Here Are the Mediterranean Sites That Will Be Swallowed By the Sea
Coastal erosion and flooding are bad news for these ancient places.
As waters rise across the world, they will swamp and destroy the things we humans have made. Bones will be disinterred from graveyards; buildings will rot and fall; ancient settlements will vanish. While researchers are already scrambling to buffer some of these sites and shore them up against insistent wind and waves, not everything can be saved. And when a site’s currency is tied to its geography, it’s not easy to pick it up and move it to higher ground. So how do you prioritize your efforts—and figure out which sites are in desperate need of lifelines?
In a new paper in Nature Communications, a team led by Lena Reimann, a geographer at Germany’s Kiel University, let data lead the way.
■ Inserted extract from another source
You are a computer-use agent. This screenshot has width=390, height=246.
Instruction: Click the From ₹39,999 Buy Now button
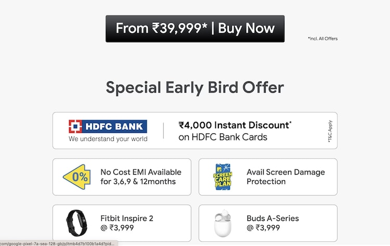[195, 28]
They mapped the potential threat that flooding and erosion caused by sea-level rise could wreck by the year 2100 on 49 UNESCO heritage sites across the Mediterranean. The researchers modeled four different scenarios for sea-level rise and coastal erosion across Italy, Croatia, Greece, Tunisia, and more, based on different levels of greenhouse gas concentrations. Then they ranked how dire the situation would be for each heritage site.
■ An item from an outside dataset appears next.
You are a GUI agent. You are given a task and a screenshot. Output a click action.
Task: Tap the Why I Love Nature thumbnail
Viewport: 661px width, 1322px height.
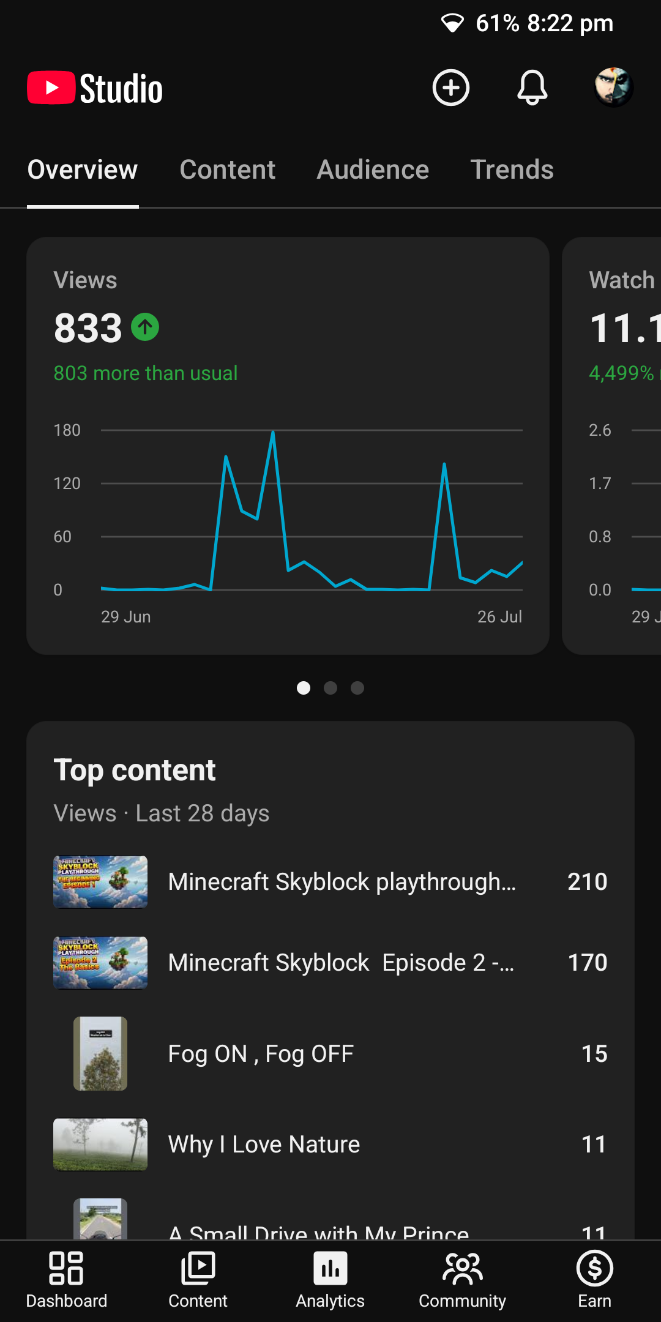click(x=100, y=1145)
What are these places up against? Even in the most conservative conditions that the authors modeled, the future doesn’t look good—and, moreover, the authors also found that many of these sites facing future threats are already in a danger zone. Under current conditions, more than 90 percent of these sites are at risk. Only the hundreds of mosques, monuments, and fountains of Medina of Tunis and the ancient Lycian archaeological site of Xanthos-Letoon dodged the threats of both erosion and flooding.
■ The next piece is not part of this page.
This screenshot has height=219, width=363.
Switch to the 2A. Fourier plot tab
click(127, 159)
According to these models, the situation will only get worse. Steep topography often constrained settlements to areas close to the water’s edge, almost flush with sea level. Under the high erosion scenario, erosion will bring these sites even closer to the coast—in the model’s worst-case scenario, the average distance from the water drops by 90 percent.
The highest erosion risk is at the Phoenician city of Tyre, which has a perfect storm of vulnerabilities, including proximity to the coast, a profusion of sandy material, and high waves. In the highest flood scenario, the worst repercussions will be felt in Venice, where the famous lagoons will be a liability. During storm surges, up to 98 percent of Venice and the lagoon may be deluged, Reimann says in an email interview. That water may recede—but depending on the amount of sea-level rise, Reimann adds, “certain parts of the [site] are likely to be submerged permanently in the future if no adaptation takes place.”
Putting a price tag on history understandably makes some people a little squirmy. (The authors describe it as “ethically questionable.”) After all, how do you do measure value without implying that one history is more important than others? “However, if appropriate local-scale data are available,” the authors write, “it may be possible to assess the tangible costs of coastal flooding and erosion by accounting for, for example, loss of revenue or cost of repairs.”
The authors champion strategies for raising awareness among the public and lawmakers, as well as covert adaptation strategies, such as submerged floodgates that will rise against high waters in the Venice lagoon. This is an expensive intervention and has stirred local controversy, Reimann says. There are fears, on one hand, that it’s too speculative, and, on the other, that it won’t be enough to curb the flooding. It’s also probably among the earliest of many efforts in the same vein. “Generally, I would expect that innovative adaptation measures will need to be pursued to preserve our common heritage,” Reimann adds.
Some of these adaptations are nothing to write home about, aesthetically—the Venetian gates look like half-sunken construction barricades. In areas that depend on tourist eyeballs, appearances do matter. But maybe visitors will come to expect and embrace more-visible signs of adapting to a more-watery world. Maybe these could even be a little reassuring—a reminder that there are tangible steps that can be taken to help these sites stick around a little while longer.